To the Editor,
We appreciate that, in commenting on our study,1 Lopez-Mesa et al have provided some very valuable information on the multidisciplinary approach to cardiac arrest and its consequences.
The post-cardiac arrest syndrome therapy2 should result in specific protocols for each critical care unit, as these tools are effective in improving the prognosis of these patients and provide a more standard and regulated treatment. Furthermore, they would promote a more widespread use of hypothermia treatment (HT) in Spain.

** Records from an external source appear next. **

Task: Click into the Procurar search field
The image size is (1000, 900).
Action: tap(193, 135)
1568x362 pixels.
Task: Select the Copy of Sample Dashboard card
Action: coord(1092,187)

The initial collaboration of the cardiologist is crucial, given the high proportion of cases of cardiogenic shock, severe ventricular dysfunction and arrhythmias.1-3 The causes of cardiac arrest are mainly cardiac and require a specific approach to the underlying condition.
The proportion of patients whose first rhythm is asystole or who require electromechanical dissociation exceeds 50%; survival is low (0.15%-12.6%) and the causes are mostly cardiac.4,5 The prognosis in this group relies almost exclusively on the out-patient survival chain,6,7 but HT has a place here: it should start after resuscitation and not be systematically stopped until reaching hospital.2 In addition, the work of Moon et al8 shows better survival and prognosis in groups treated with HT. Others, however, have failed to demonstrate any benefit due to the very low total survival.3
From our point of view, every comatose patient after cardiac arrest with no formal contraindication can benefit from HT.